We have simulated the SIR model with these values. The results are shown here in the figure. 


Initially, most of the people are uninfected. With time, number of infected people increases exponentially. Some of the infected people either die or recover. Therefore, size of the infected population, I, can not increase forever. It reaches a peak and then start falling. Remember, those who die or recover do not get infected again. As R increases, there is less and less people, left to be infected and the disease stop spreading further. 

Check the second ODE (eq. 2) carefully. It represents, rate of change of I with time. 
When, a = b/S, 
dI/dt = (b/S).S.I - b.I = 0. 
That means, when a = b/S, the infection will not spread. 

Suppose, some people are infected with the virus but size of the infected population is very small. Say I = 0.001 and S = 0.999. Like the previous simulation, consider b = 0.05. So, b/S = 0.05005

For some reason (may be weather), the constant a is very low. Say a = 0.05005. This makes a = b/S. Therefore, dI/dt will be zero and the size of the infected population will not change with time.
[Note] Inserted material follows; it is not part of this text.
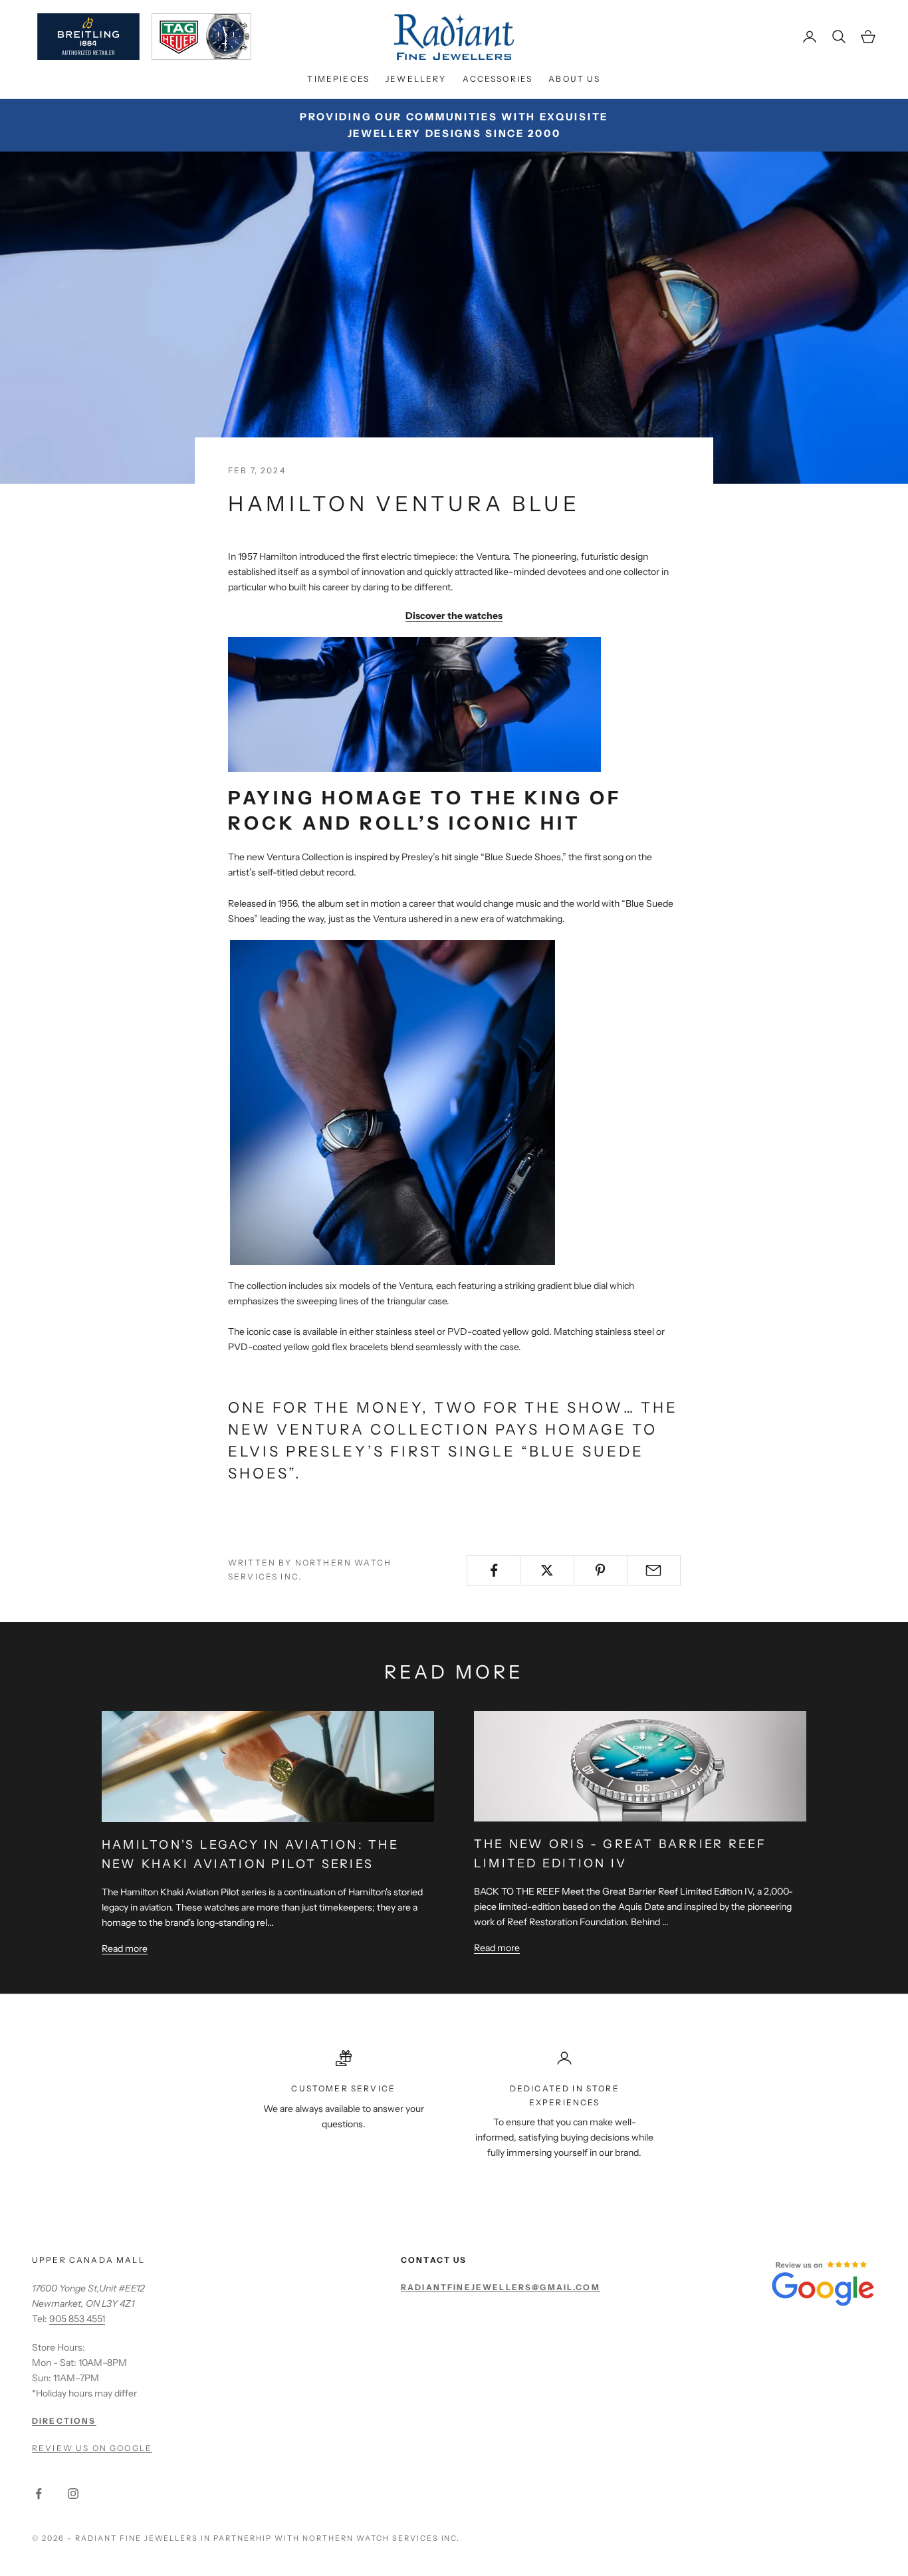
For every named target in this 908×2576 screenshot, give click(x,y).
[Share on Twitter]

Though there is circulation of the infection in the community, it will not become an epidemic. 

Suppose, after 100 days, something happens; like mosquito population increases enormously due to a change in weather. This will change the constant a. Now, say a = 0.3. As a becomes greater than b/S, infection will start spreading very fast and the size of the infected population I will increase exponentially. 

Now, we have a full blown epidemic. Eventually, it will recede as people will recover, get immuned or die. This dynamics of sudden appearance of epidemics is shown in the following figure. Here, till 100 days (shown by arrow), a = 0.05005. After that a is changed to 0.3. 
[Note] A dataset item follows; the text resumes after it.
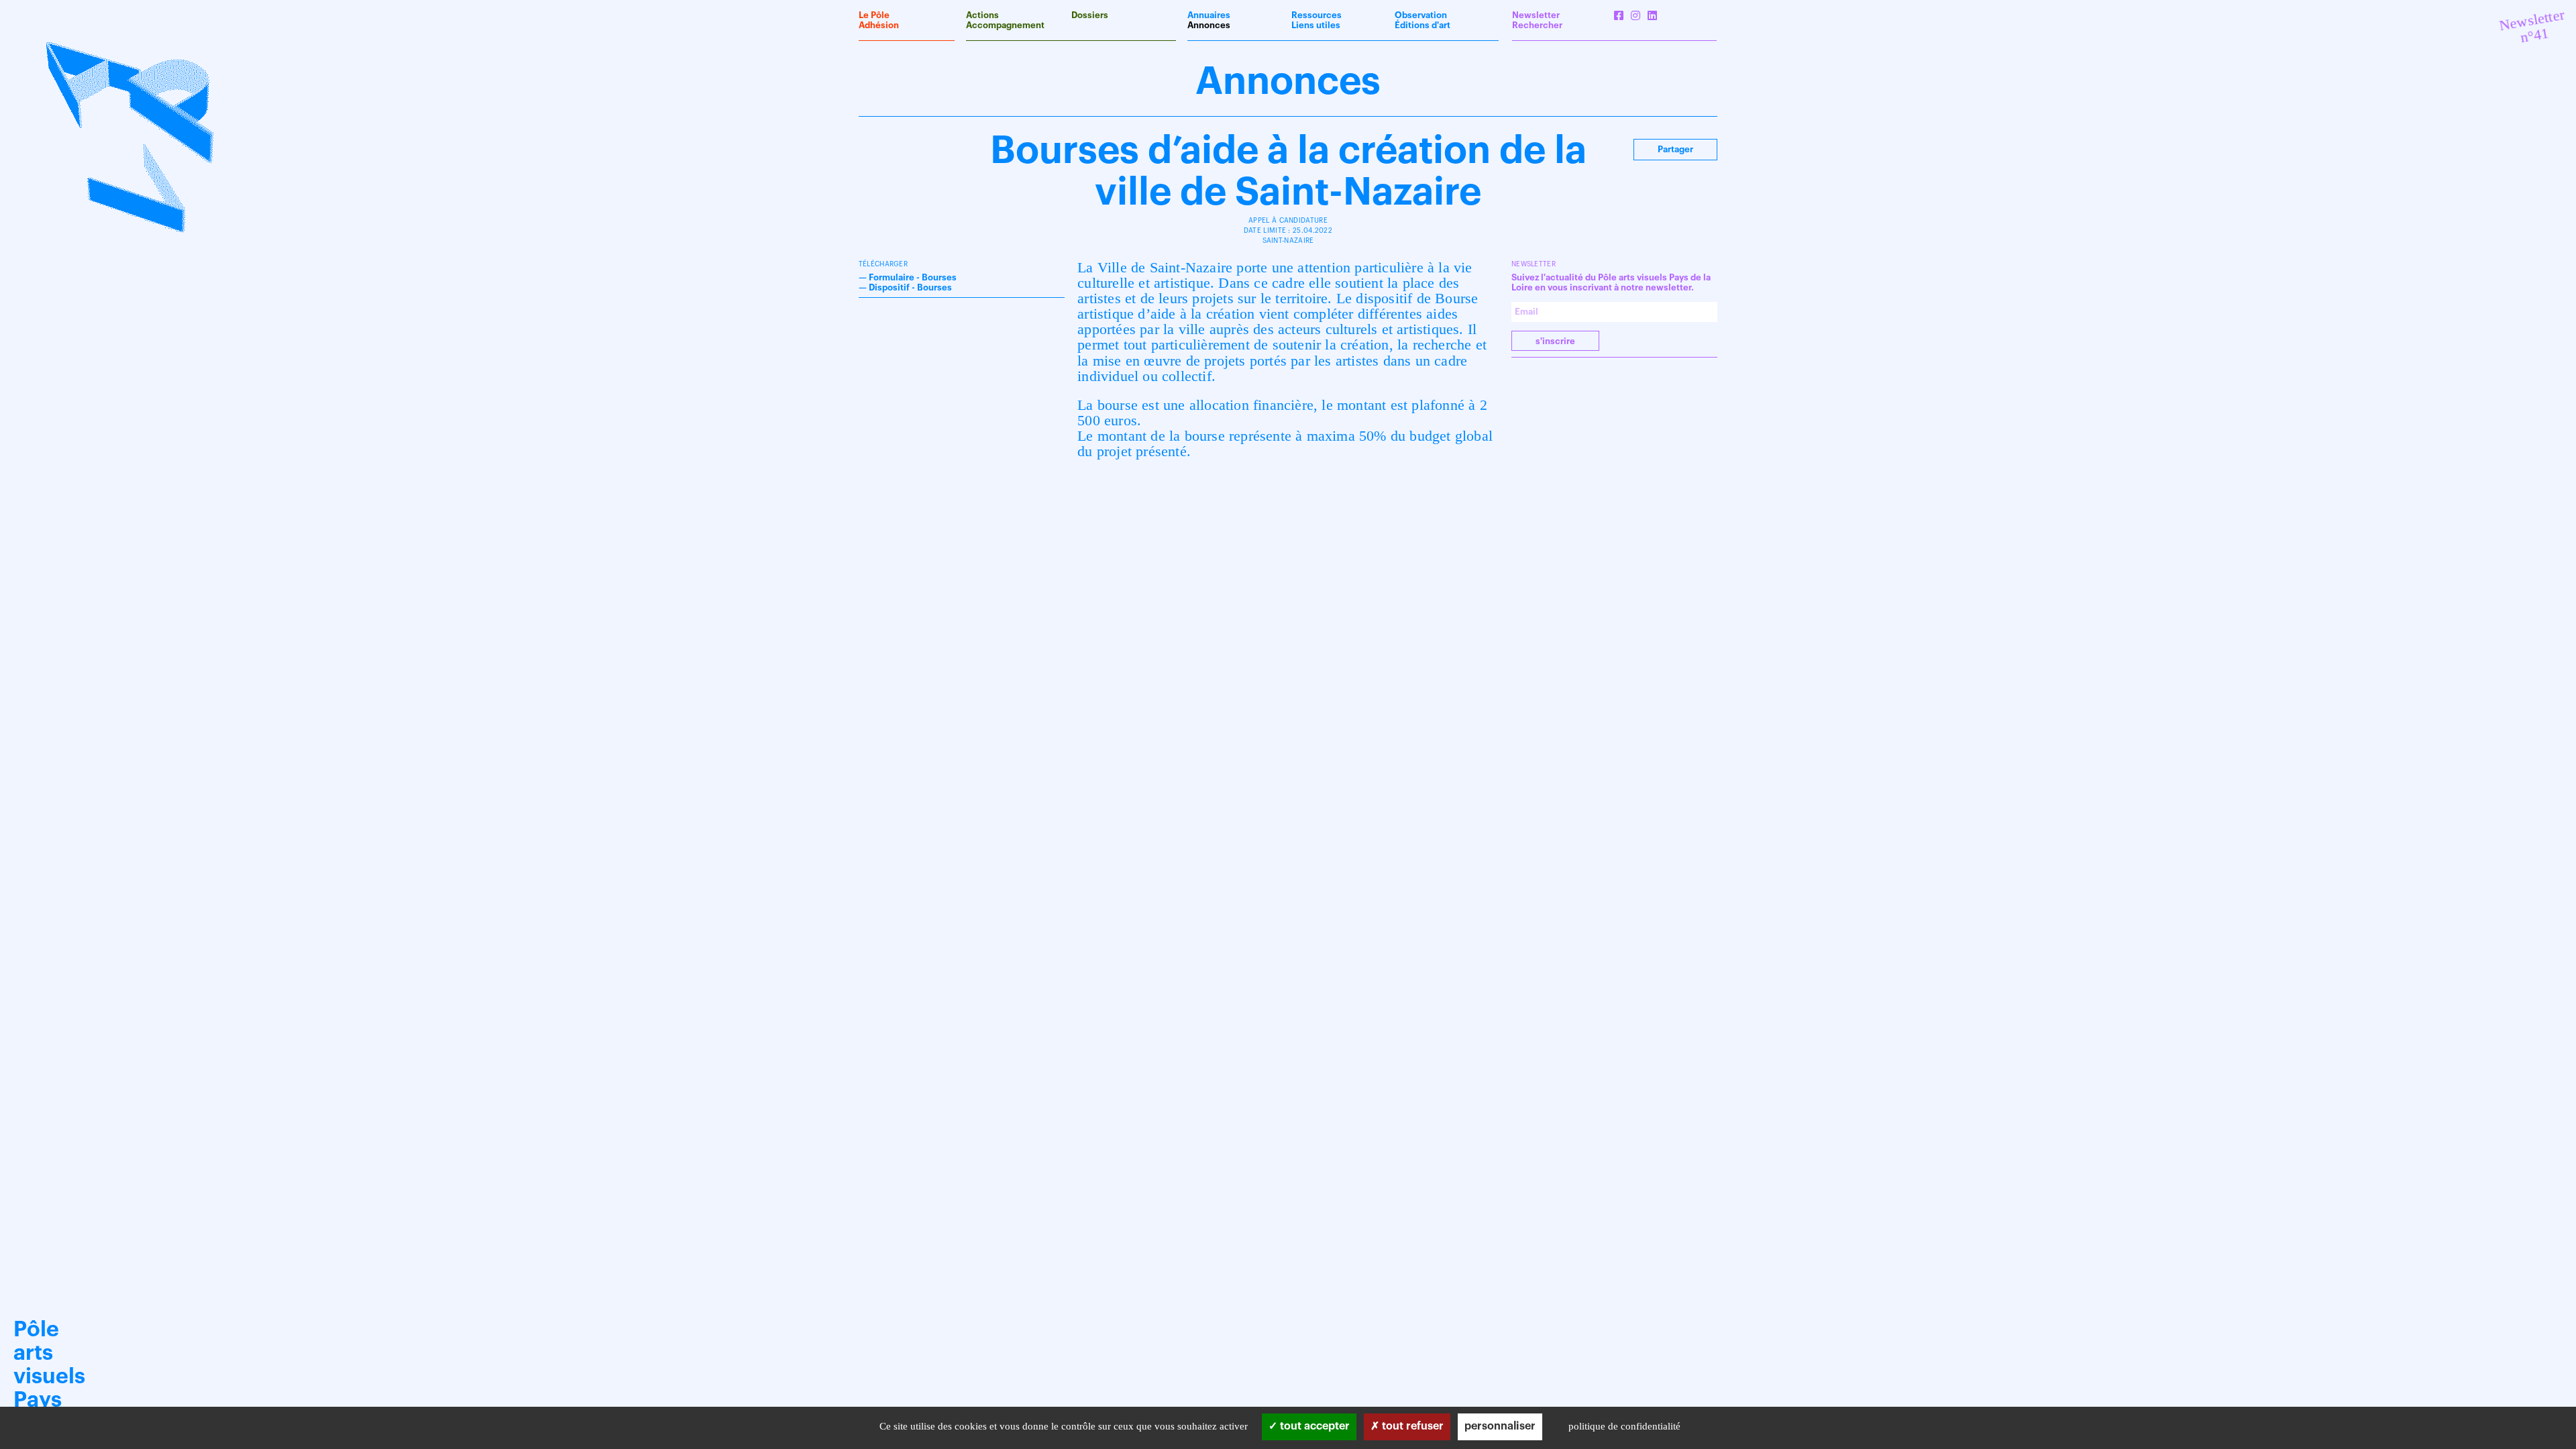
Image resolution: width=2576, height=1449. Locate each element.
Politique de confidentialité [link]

This is one of the simple models for epidemics. This may not correctly explain the current Zika crisis. There are many complicated models for epidemics. Some are disease specific and consider finer details. 

Even then, this simple model explains, how all of a sudden an epidemic can start like an avalanche. This also explain how common precautions, like using mosquito net or vaccination reduces chance of an epidemic. All these steps reduce the value of the constant a. As long as we keep a less or equal to b/S, we are safe.  

Update: Very recently a paper is published that has modeled the transmission dynamics of Zika virus in French Polynesia. There was an outbreak of Zika in these islands in 2013-14. 

They have used a mathematical model very similar to the SIR. Only, this model is bit elaborate. 

The model includes the dynamics of mosquito population. There is a susceptible mosquito population (Sv) that can get the virus from infectious people (IH). Once they have the virus, we call them exposed (Ev). Some of these exposed mosquitoes become infectious (Iv) and infect susceptible human (SH).  


They have also included a human population (EH) that is exposed to Zika through mosquito bite but the infection is in latent stage.

This is called susceptible-exposed-infectious-removed (SEIR) model. Just like the SIR model, ODEs are used to model the dynamics of all the populations. Here, we have seven different populations. So they have used seven ODEs. They have another additional ODE, for cumulative number of infected people. 

For details, look into the paper. It is freely available at Biorxiv. 

By fitting the model to the population data of the out-break, they have made an interesting prediction. Suppose, people, recovered from infection, get life-long natural immunity to Zika. In such case, the model predicts that  it would take at least a decade before re-invasion of Zika in this island population. Some relief for the health workers!!